David Miliband sketch: Neither rebellion nor loyalty

David Miliband is the summer blockbuster of political leaders – good to look at, but the plot is full of holes.

By Ian Dunt

The snow plot. Last winter. One by one Cabinet secretaries come out to express support for the prime minister. The hacks are in the Westminster bars, unable to go home until all the major contenders for the post rule themselves out. David Miliband was the last, coming well into the evening. I remember watching him stick to a vague and ambiguous line and thinking: ‘slippery customer that one’. A year or so earlier, he had written that absurd piece for the Guardian, saying nothing about his ambition for leadership while all the while screaming about it.

This is not a man who shoots from the hip. This is a man who demands deconstruction. And so it was today that the elder Miliband took to the stage and offered a lukewarm statement of support for his brother.

“I’m really, really, really proud. I’m so proud of my campaign, I’m so proud of my party, but above all I’m incredibly proud of my brother,” he said, with all the determined air of a man doing what needs to be done. “Our job is to make him a special person for all the British people,” he continued, rather patronisingly.
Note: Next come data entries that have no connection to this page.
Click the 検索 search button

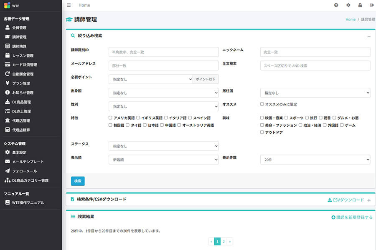click(x=78, y=181)
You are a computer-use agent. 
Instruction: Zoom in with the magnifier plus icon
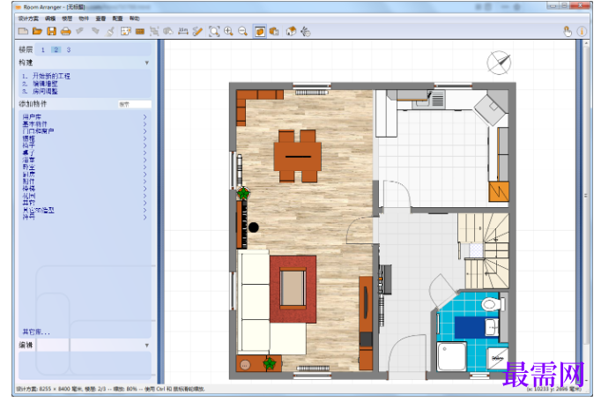228,32
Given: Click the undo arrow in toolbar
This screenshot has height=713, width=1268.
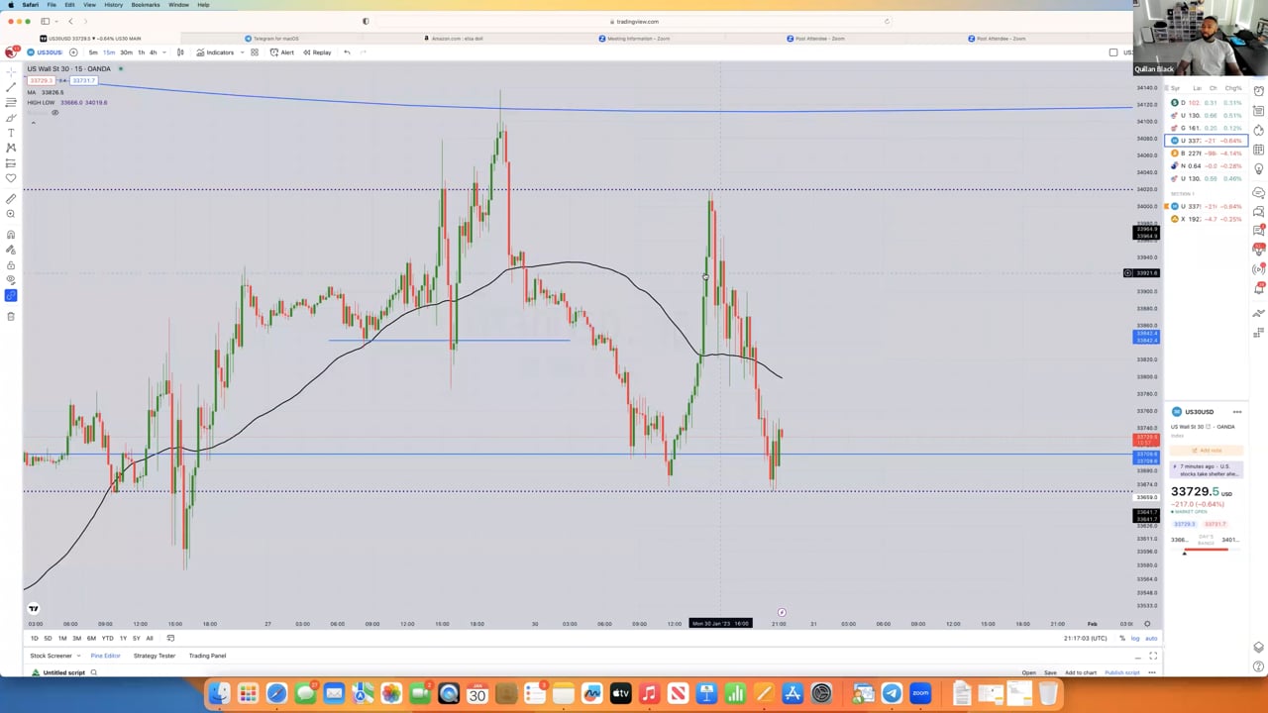Looking at the screenshot, I should pyautogui.click(x=347, y=52).
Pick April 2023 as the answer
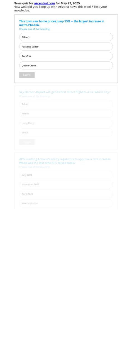This screenshot has height=363, width=132. pyautogui.click(x=66, y=194)
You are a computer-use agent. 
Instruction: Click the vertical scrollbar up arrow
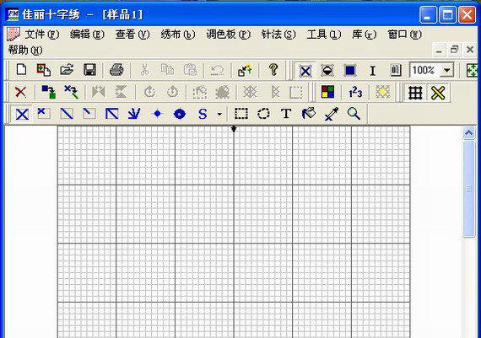pos(468,132)
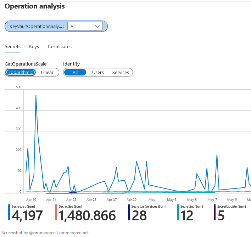The height and width of the screenshot is (237, 251).
Task: Switch to the Secrets tab
Action: pos(12,46)
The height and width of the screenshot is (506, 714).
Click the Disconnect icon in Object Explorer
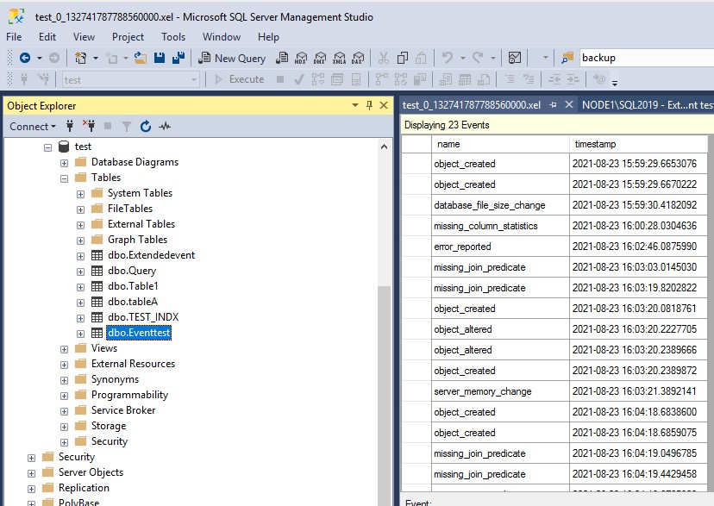pos(89,125)
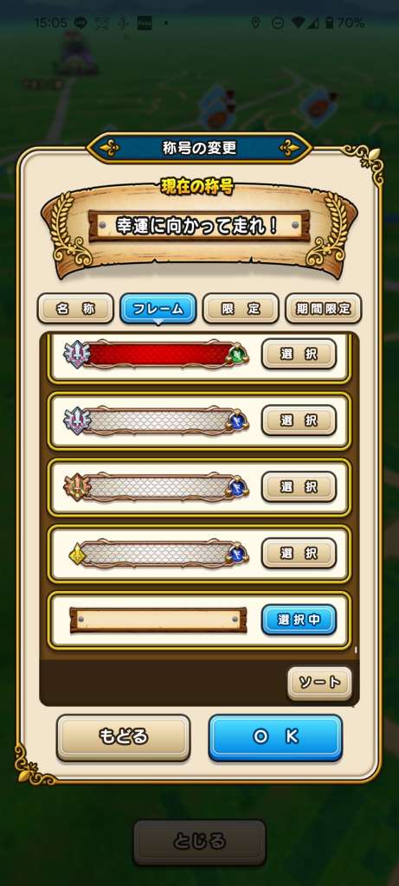The width and height of the screenshot is (399, 886).
Task: Switch to the 名称 tab
Action: click(75, 309)
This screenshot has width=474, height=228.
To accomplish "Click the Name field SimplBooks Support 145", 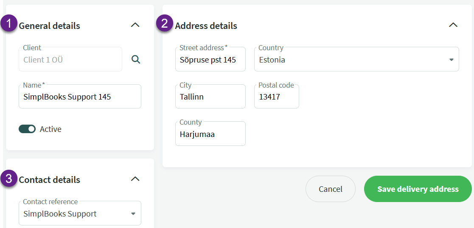I will pos(80,97).
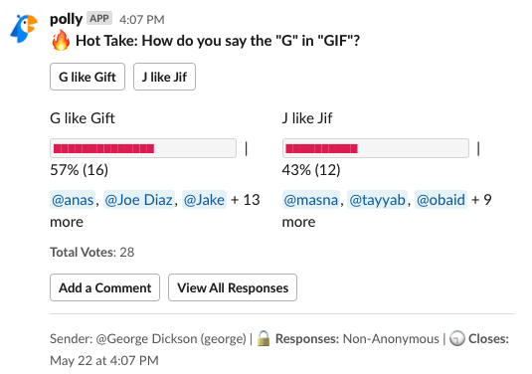Open the @Joe Diaz user mention

click(x=139, y=200)
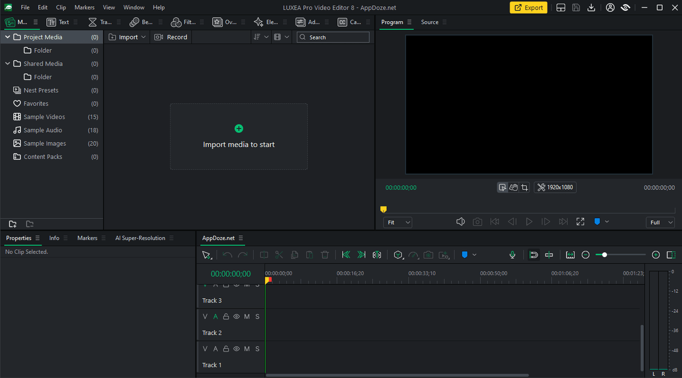
Task: Click the crop tool in the preview
Action: coord(525,187)
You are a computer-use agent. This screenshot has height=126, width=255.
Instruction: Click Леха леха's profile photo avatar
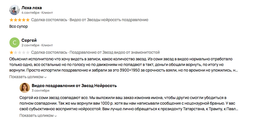(x=15, y=10)
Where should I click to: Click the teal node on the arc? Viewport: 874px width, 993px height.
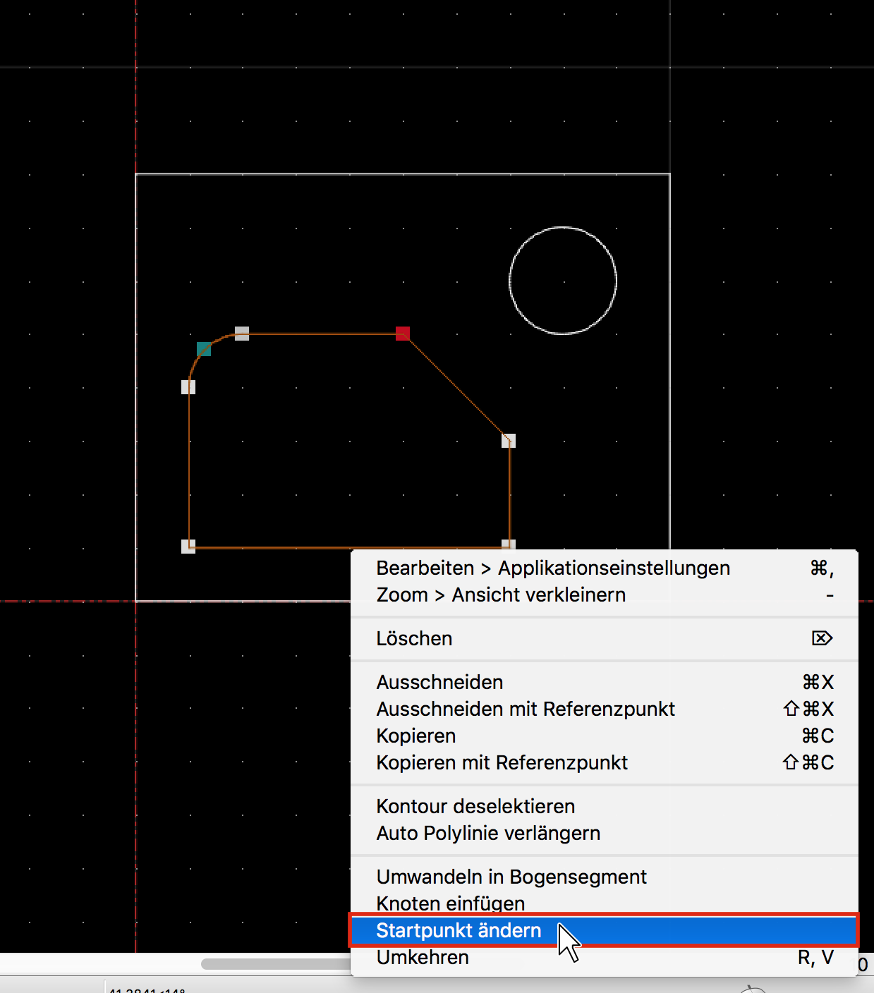click(x=204, y=349)
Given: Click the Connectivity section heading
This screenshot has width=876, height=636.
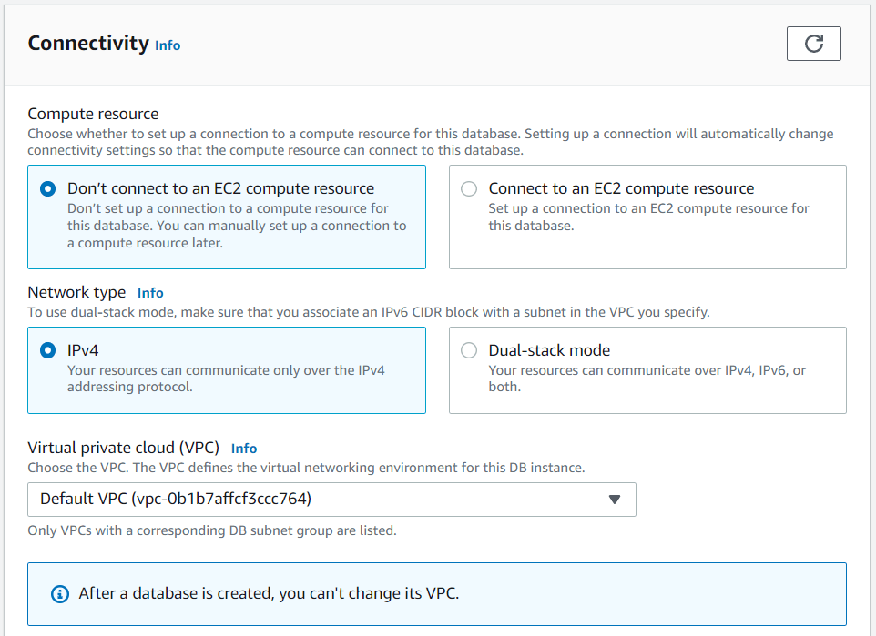Looking at the screenshot, I should 88,43.
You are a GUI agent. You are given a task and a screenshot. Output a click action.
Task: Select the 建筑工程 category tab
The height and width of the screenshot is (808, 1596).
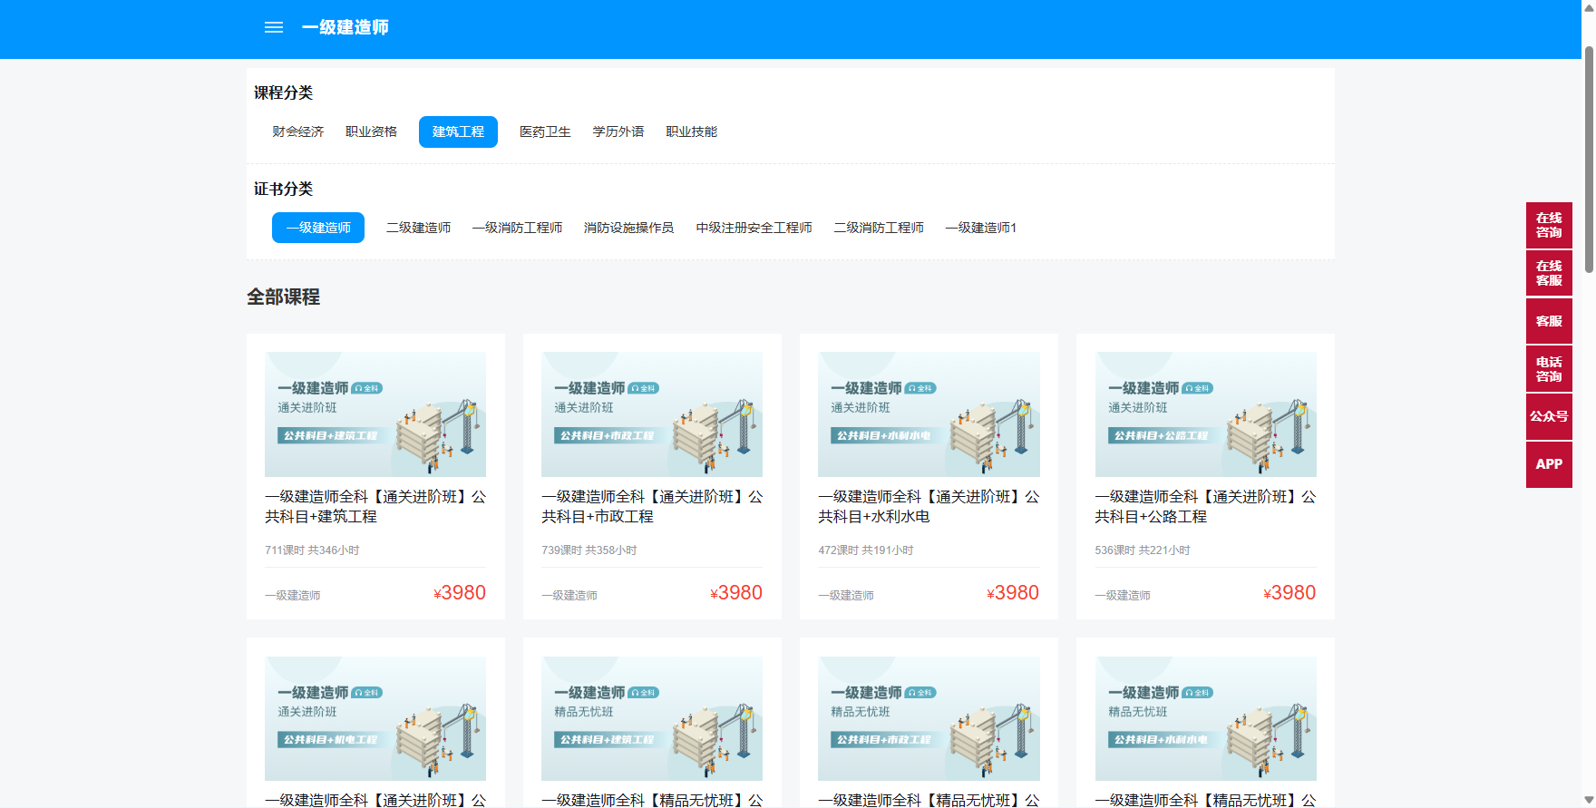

So far so good, but there was no attempt to end speculation about his future today. He launched into the subject everyone’s talking about, but didn’t close it up. He allowed the story to continue. Evidently David still hasn’t decided whether he wants to become chancellor, or it suits his interests not to discuss it.

There was the foreign policy brief, in which he resolutely stuck to his New Labour guns, no matter that his brother won. An “independent foreign policy”, he told us, meant we should follow the world’s one superpower. That’s classic double-think, by the way, but it directly contradicts what Ed told this website earlier this month. “Yes, the relationship with the US is important,” he told us, “but you’ve got to be stronger about saying we’ve got an independent foreign policy.”

He spoke without a script or a lectern, blazer off, gesticulating confidently – the exact same approach which first raised questions of Ed’s leadership ambitions at conference not so long ago.

The response from the hall was wildly enthusiastic. They cheered him at the start and they rose to their feet at the end. But his performance today exhibited many of the weaknesses which made Ed Miliband the wisest choice. It’s true that on first sight he appears confident, prime ministerial and impressive. But that’s ultimately superficial. His speeches hold so little content that they become quickly tedious. His ability with language is open to ridicule. “The opposite of cynicism is hard-headed internationalism,” he said at one point, rather absurdly. “I want historians to say about this conference: the fightback has already begun,” he continued, without any concern for tense or logic.

These are seemingly small faults, but they add up to something vulnerable, especially when they are framed with such supremely establishment views. There is no status quo David Miliband will leave unprotected, from American dominance to the war on terror. The man’s approach genuinely seems to be to out-establishment the Tories, which seems to me a difficult and pointless task. When his political offerings are so drab and unexciting, one demands that the presentation be pristine.

The media loves a bit of psychodrama, so the reviews for today’s speech will be gushing, just to complicate matters. But David Miliband is not the Brian Clough of Labour. He’s not the best leader they never had. He’s a summer blockbuster: impressive to look at but with paper-thin characterisation and a plot that’s full of holes.